More Relaxed Rush In No Hurry To Duplicate Studio Sound On Stage

By Mark Lepage, Montreal Gazette, November 28, 1991, transcribed by pwrwindows


For Rush, the bunnies were only the beginning.

They rose one night in May 1990, while the power trio laid down a typically stentorian number: inflatable white rabbits seven metres tall, towering over the crowd from either side of the stage.

Then while drummer Neil Peart pounded his kit dexterously, roadies shook the guidewires and made the rabbits dance along to the band's Tom Sawyer, a feat no human has yet attempted without serious reconstructive back surgery.

Rush was shaking up its image. After two decades as the most disciplined, dependable, progressive, pensive, gusts-to-portentous band in Canadian rock history, Rush made a joke.

The loosening-up attitude has carried over to the band's new album, Roll the Bones, and the tour bringing the band to the Forum tonight.

"One thing we found in rehearsals this time is that we were really determined to try to break out of our usual rigidity of arrangements," Peart said from Toronto last week.

"For years our ultimate value was to try to play the song as well as it sounded on the record."

And for years, those records pondered big themes in a big way. From the early Tolkien/bodkin phase through the '80s era, when Rush embraced the new vistas opened by technology, Rush rarely cracked a smile.

Now, the band concentrates on liberating some of its arrangements enough to introduce "spontaneous bits that could happen differently every night."

One change could shock Rush fans right out of their lumberjackets and Kodiak boots. There is an actual rap break, albeit a robotic one, in Roll the Bones. LL Cool J it ain't, but it does point out the band's insistence on remaining connected to the moment, as well as lyricist Peart's abhorrence of the factionalism that strangles rock music.

"The same thing happened about 10 years ago. I know from friends who grew up in southern California that when we started embracing reggae and African styles, the reaction was 'Aaaaw, them too?'

"I guess I anticipate that we might face that with rap, but it's the kind of attitude where I think, if people feel that way about it, they deserve to feel that way.

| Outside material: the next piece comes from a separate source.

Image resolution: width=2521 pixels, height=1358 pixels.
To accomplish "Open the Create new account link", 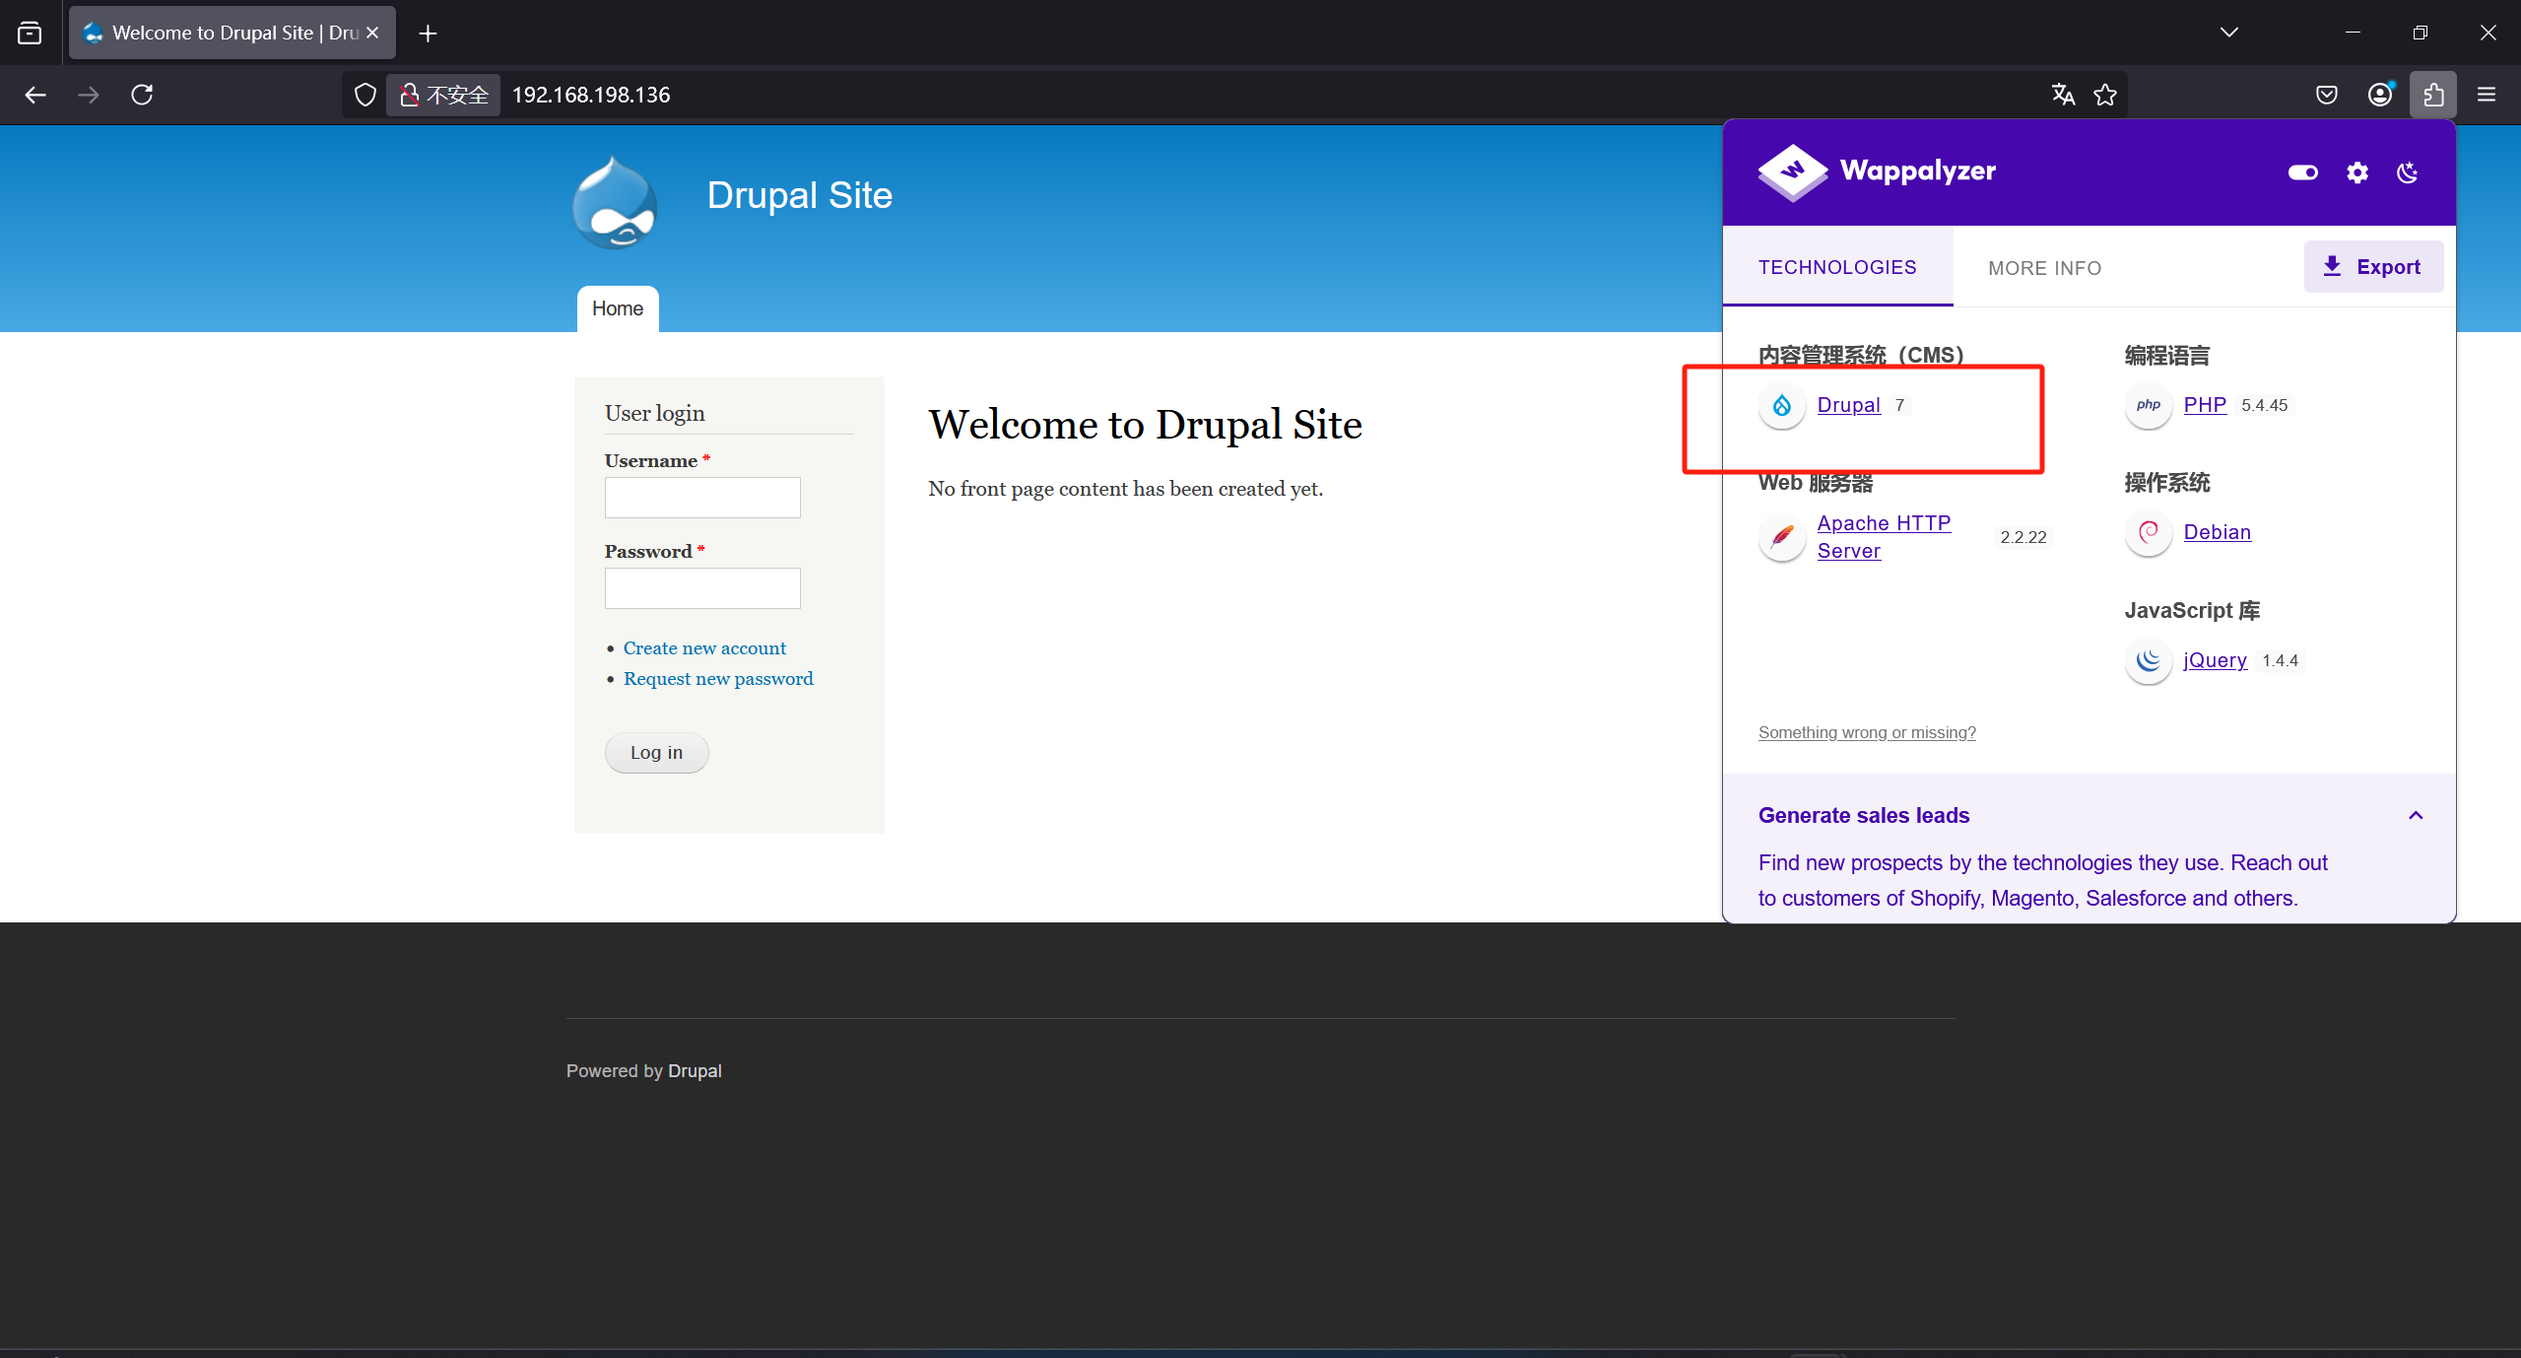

"To us, we're the ultimate stylistic sponge, and from a lyricist's point of view, rap was pretty irresistible."

From a musician's point of view, the Rush sound will never be too relaxed. Peart, bassist/singer Geddy Lee and guitarist Alex Lifeson share a "hyper-critical" attitude toward their playing, especially Peart.

"I do tend to judge myself entirely on the performance of the previous show. My whole cumulative life is added up in those two hours, and if I find myself wanting, I'm depressed until the next shot. That's one nice thing about it, it's a repeatable challenge. You can go back the next day and say, 'Ok, tonight I'm gonna be great.'"

* Rush, with Andy Curran, at the Montreal Forum tonight at 7:30 p.m. Tickets cost $ 26.50 and $ 19.50, on sale at all Admission outlets.